(YOUR TASK):
Format as a JSON list of strings, one per line and skipping blank lines, the lines from the one containing "Image resolution: width=2335" through the one containing "The height and", both included.

(DATA TO EXAMINE):
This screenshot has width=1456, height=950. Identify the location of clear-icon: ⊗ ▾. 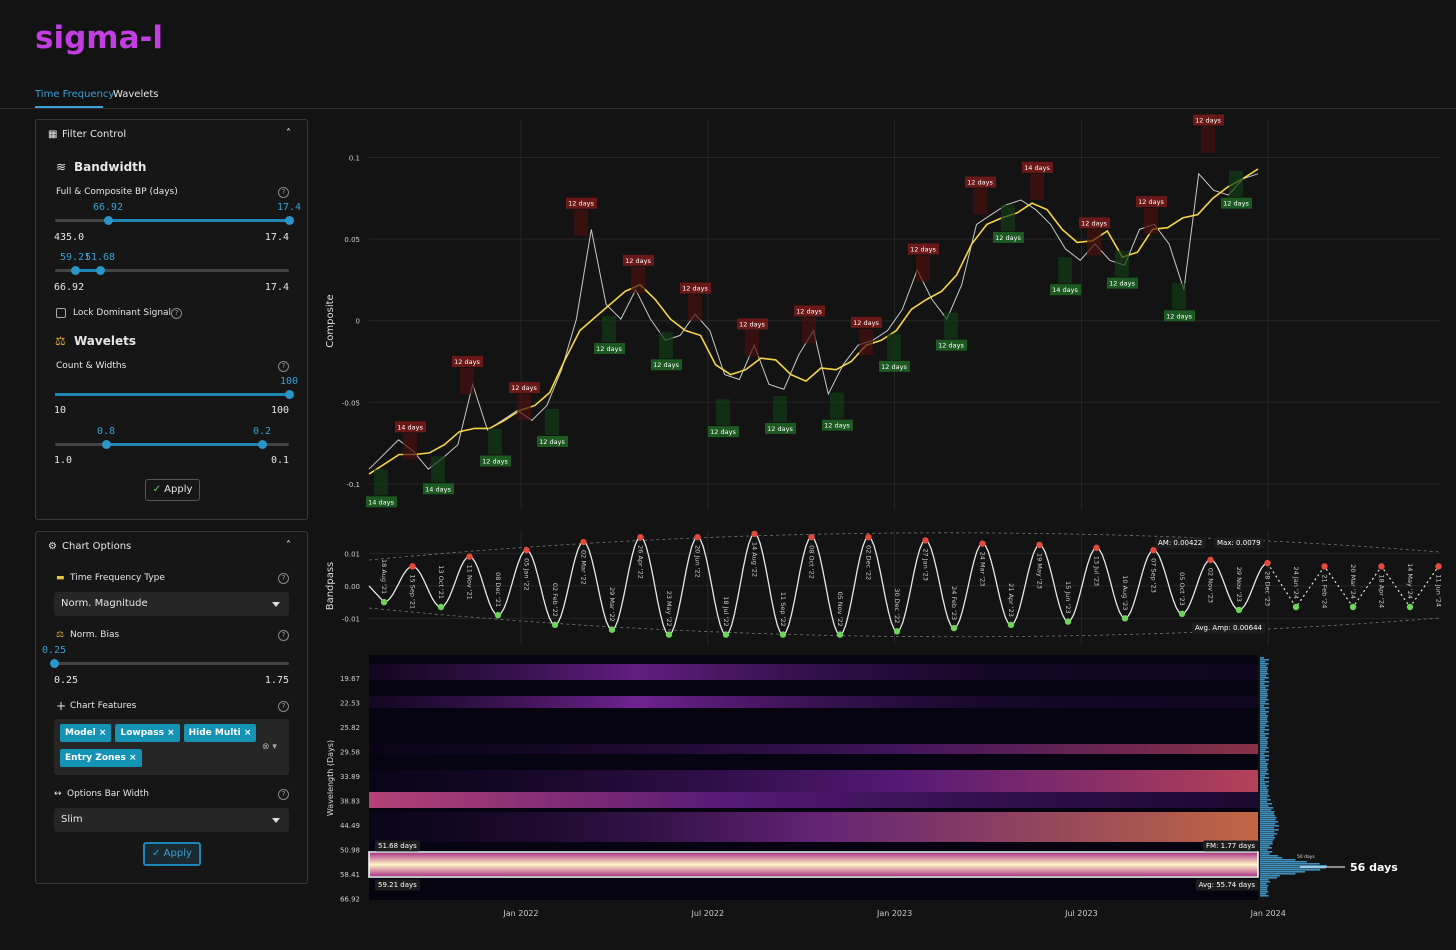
==
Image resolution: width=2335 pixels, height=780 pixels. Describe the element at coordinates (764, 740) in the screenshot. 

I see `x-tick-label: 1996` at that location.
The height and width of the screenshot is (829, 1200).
--
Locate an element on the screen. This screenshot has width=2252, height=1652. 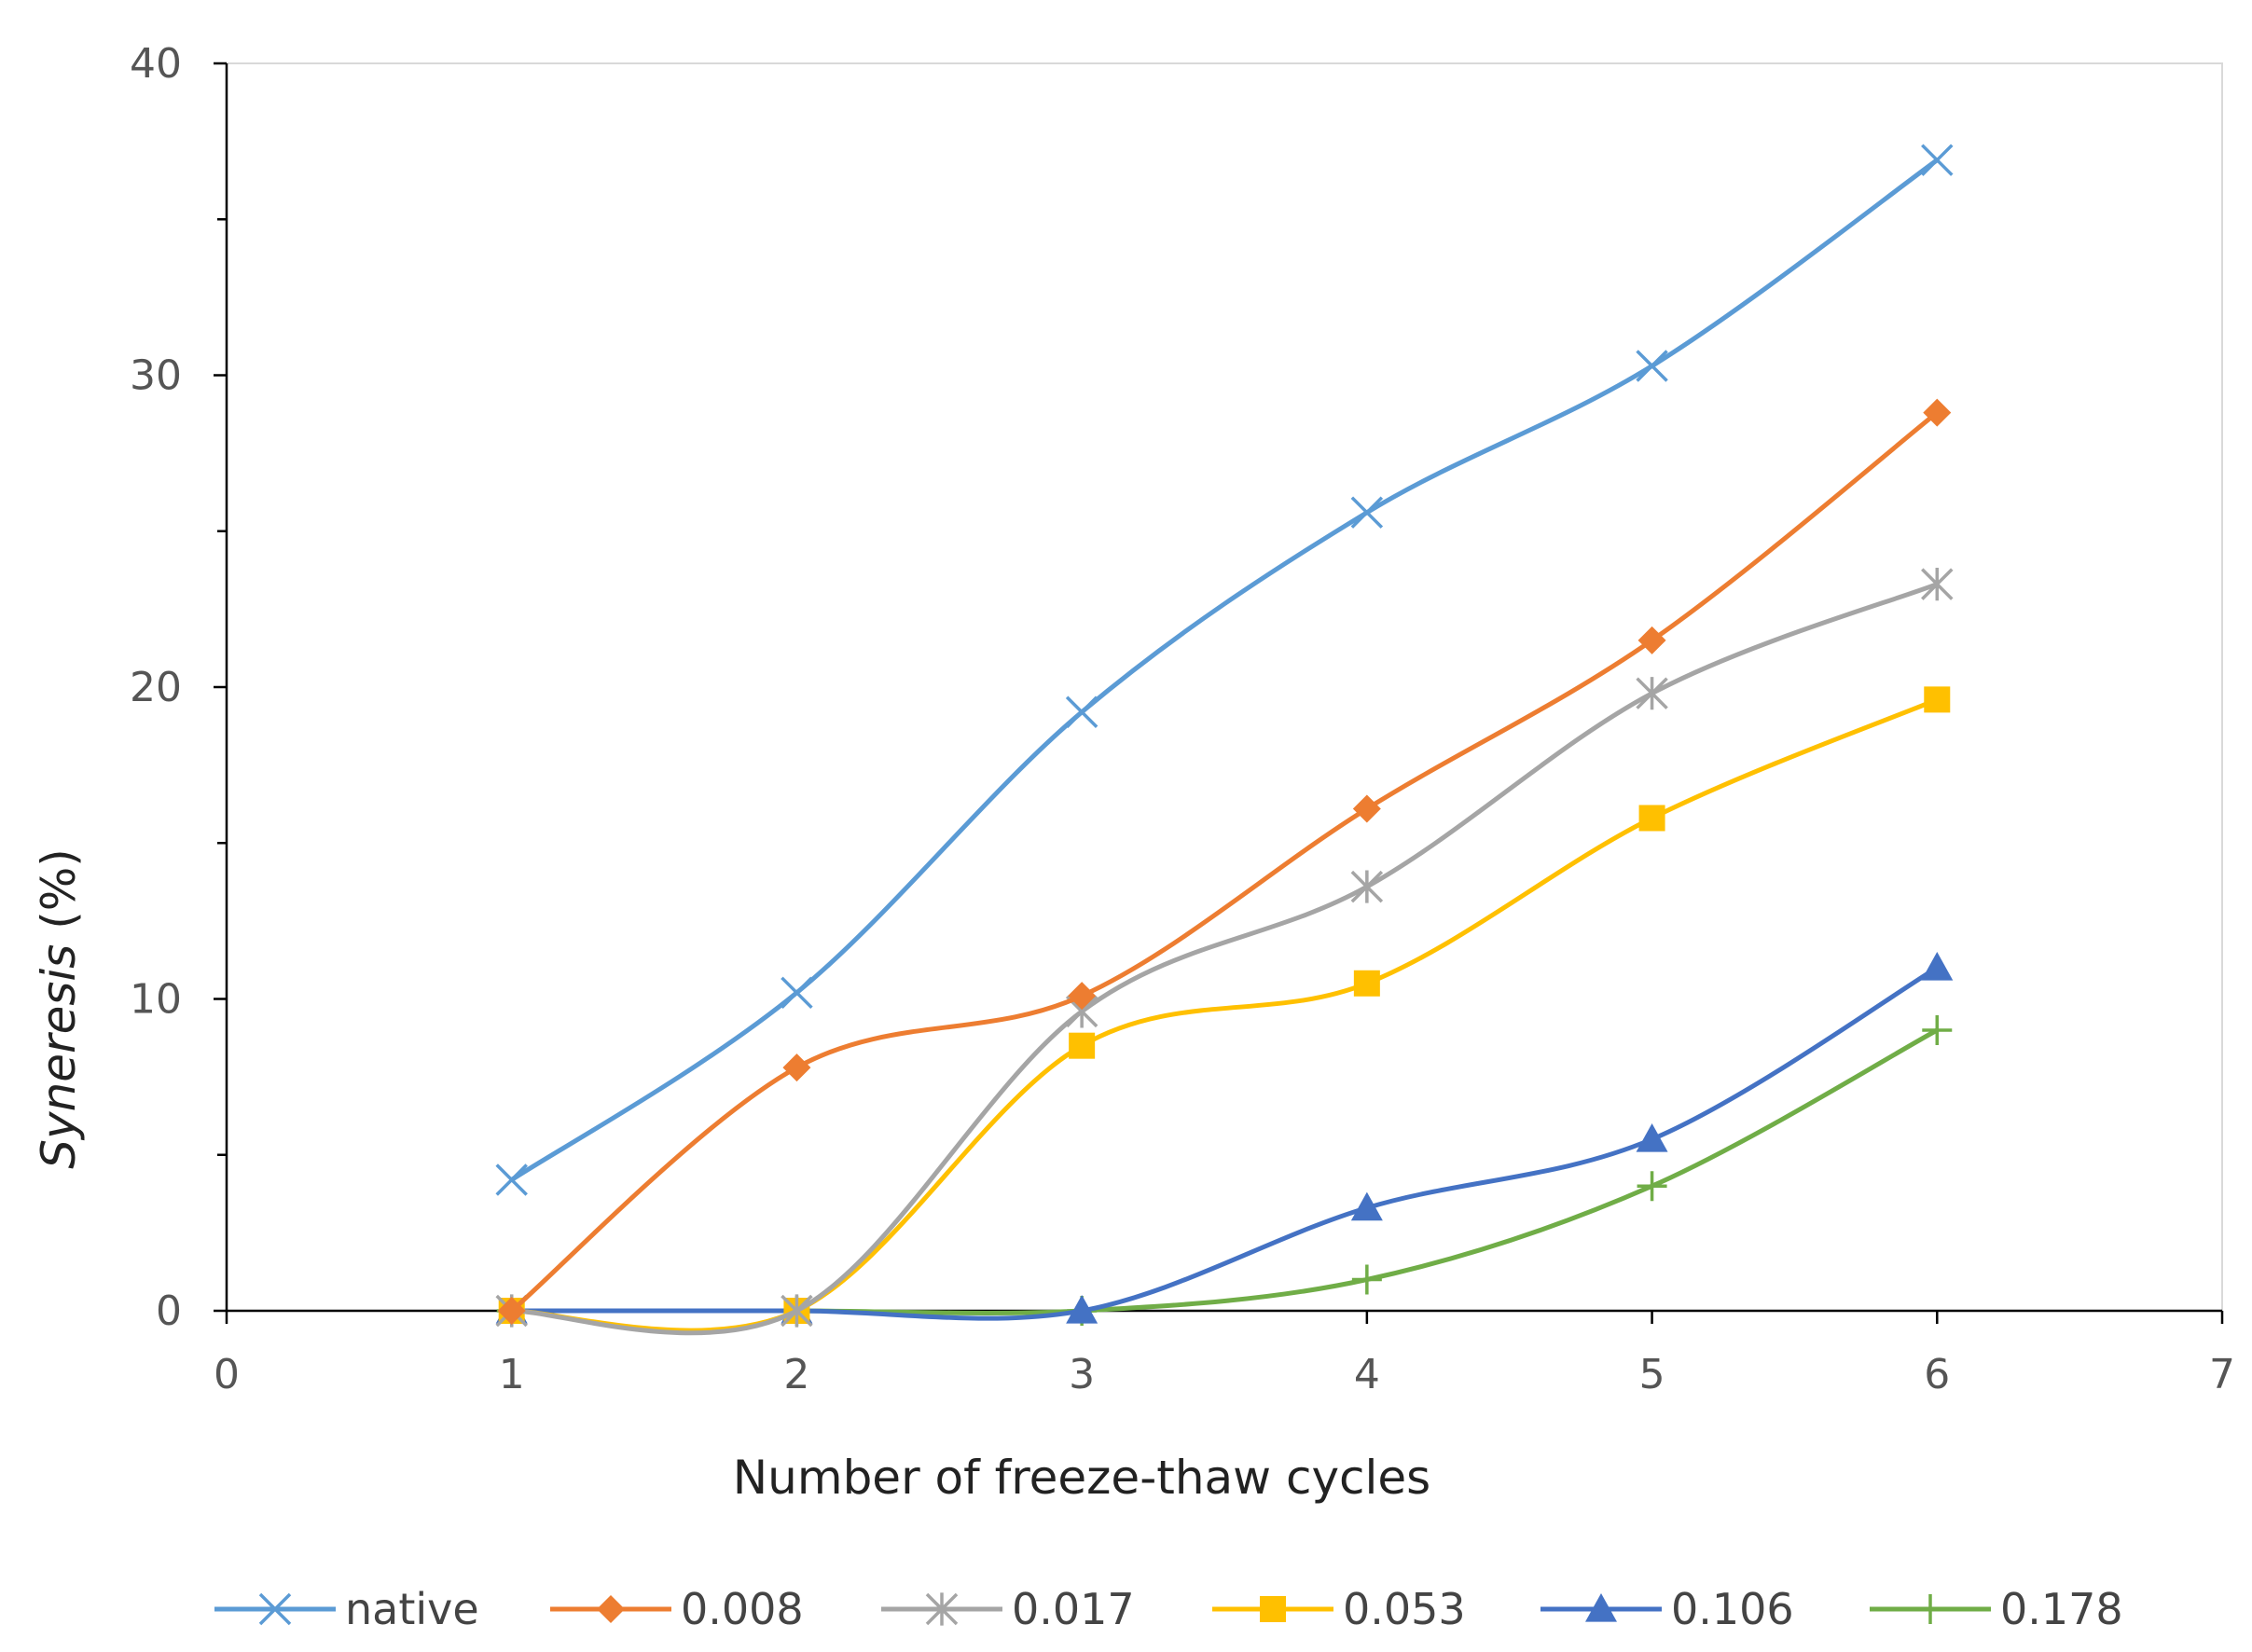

(RESPONSE BELOW):
[
  "Image resolution: width=2335 pixels, height=780 pixels. Describe the element at coordinates (764, 740) in the screenshot. ",
  "I see `x-tick-label: 1996` at that location.",
  "The height and width of the screenshot is (829, 1200)."
]